*What to do*
Reproduce the material below unchanged, except switch every occurrence of "dropdown" to "menu".

*Given entries*
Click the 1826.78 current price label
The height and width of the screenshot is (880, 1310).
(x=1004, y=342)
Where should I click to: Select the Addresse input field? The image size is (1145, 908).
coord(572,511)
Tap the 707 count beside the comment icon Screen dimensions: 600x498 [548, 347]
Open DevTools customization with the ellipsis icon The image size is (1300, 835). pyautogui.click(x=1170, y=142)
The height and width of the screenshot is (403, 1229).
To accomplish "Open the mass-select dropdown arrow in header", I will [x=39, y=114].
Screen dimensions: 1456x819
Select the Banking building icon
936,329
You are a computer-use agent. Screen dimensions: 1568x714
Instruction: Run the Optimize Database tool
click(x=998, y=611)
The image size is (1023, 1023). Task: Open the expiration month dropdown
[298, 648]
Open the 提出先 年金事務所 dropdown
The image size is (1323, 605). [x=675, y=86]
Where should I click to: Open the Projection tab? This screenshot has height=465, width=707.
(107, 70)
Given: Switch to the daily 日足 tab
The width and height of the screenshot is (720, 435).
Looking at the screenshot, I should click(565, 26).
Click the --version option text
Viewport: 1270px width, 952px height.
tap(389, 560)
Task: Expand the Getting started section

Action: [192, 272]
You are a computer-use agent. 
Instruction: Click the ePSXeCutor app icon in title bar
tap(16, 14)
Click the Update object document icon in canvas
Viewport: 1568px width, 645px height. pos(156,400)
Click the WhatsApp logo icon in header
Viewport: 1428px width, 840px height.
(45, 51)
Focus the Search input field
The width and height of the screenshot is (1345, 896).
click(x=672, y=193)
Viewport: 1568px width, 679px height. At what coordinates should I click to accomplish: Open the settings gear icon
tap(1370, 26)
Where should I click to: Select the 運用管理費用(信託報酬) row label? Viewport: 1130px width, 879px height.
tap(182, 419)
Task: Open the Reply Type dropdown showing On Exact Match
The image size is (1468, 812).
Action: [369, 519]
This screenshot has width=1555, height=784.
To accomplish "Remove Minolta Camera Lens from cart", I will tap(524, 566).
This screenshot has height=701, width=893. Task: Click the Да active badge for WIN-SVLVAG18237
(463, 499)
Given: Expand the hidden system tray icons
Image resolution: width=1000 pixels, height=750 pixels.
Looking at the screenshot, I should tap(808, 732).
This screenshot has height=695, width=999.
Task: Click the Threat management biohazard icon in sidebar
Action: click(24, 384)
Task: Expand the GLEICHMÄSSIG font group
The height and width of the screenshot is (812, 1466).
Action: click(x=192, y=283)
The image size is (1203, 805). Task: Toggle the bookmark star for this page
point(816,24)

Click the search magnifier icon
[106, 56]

*Result*
Click the 1826.78 current price label
The height and width of the screenshot is (880, 1310).
(x=1004, y=342)
Where should I click to: Select the Addresse input field? The image size is (1145, 908).
coord(572,511)
Tap the 707 count beside the comment icon Screen dimensions: 600x498 [548, 347]
Open DevTools customization with the ellipsis icon The image size is (1300, 835). pyautogui.click(x=1170, y=142)
The height and width of the screenshot is (403, 1229).
To accomplish "Open the mass-select menu arrow in header", I will [x=39, y=114].
Screen dimensions: 1456x819
Select the Banking building icon
936,329
You are a computer-use agent. Screen dimensions: 1568x714
Instruction: Run the Optimize Database tool
click(x=998, y=611)
The image size is (1023, 1023). Task: Open the expiration month menu
[298, 648]
Open the 提出先 年金事務所 menu
The image size is (1323, 605). [x=675, y=86]
Where should I click to: Open the Projection tab? This screenshot has height=465, width=707.
(107, 70)
Given: Switch to the daily 日足 tab
The width and height of the screenshot is (720, 435).
Looking at the screenshot, I should click(565, 26).
Click the --version option text
Viewport: 1270px width, 952px height.
tap(389, 560)
Task: Expand the Getting started section

Action: [192, 272]
You are a computer-use agent. 
Instruction: Click the ePSXeCutor app icon in title bar
tap(16, 14)
Click the Update object document icon in canvas
Viewport: 1568px width, 645px height. pos(156,400)
Click the WhatsApp logo icon in header
Viewport: 1428px width, 840px height.
(45, 51)
Focus the Search input field
The width and height of the screenshot is (1345, 896).
click(x=672, y=193)
Viewport: 1568px width, 679px height. At what coordinates should I click to accomplish: Open the settings gear icon
tap(1370, 26)
Where should I click to: Select the 運用管理費用(信託報酬) row label? Viewport: 1130px width, 879px height.
tap(182, 419)
Task: Open the Reply Type menu showing On Exact Match
The image size is (1468, 812).
Action: [369, 519]
This screenshot has width=1555, height=784.
To accomplish "Remove Minolta Camera Lens from cart", I will tap(524, 566).
This screenshot has height=701, width=893. Task: Click the Да active badge for WIN-SVLVAG18237
(463, 499)
Given: Expand the hidden system tray icons
Image resolution: width=1000 pixels, height=750 pixels.
Looking at the screenshot, I should tap(808, 732).
This screenshot has height=695, width=999.
Task: Click the Threat management biohazard icon in sidebar
Action: click(24, 384)
Task: Expand the GLEICHMÄSSIG font group
The height and width of the screenshot is (812, 1466).
Action: click(x=192, y=283)
The image size is (1203, 805). Task: Toggle the bookmark star for this page
point(816,24)

Click the search magnifier icon
[106, 56]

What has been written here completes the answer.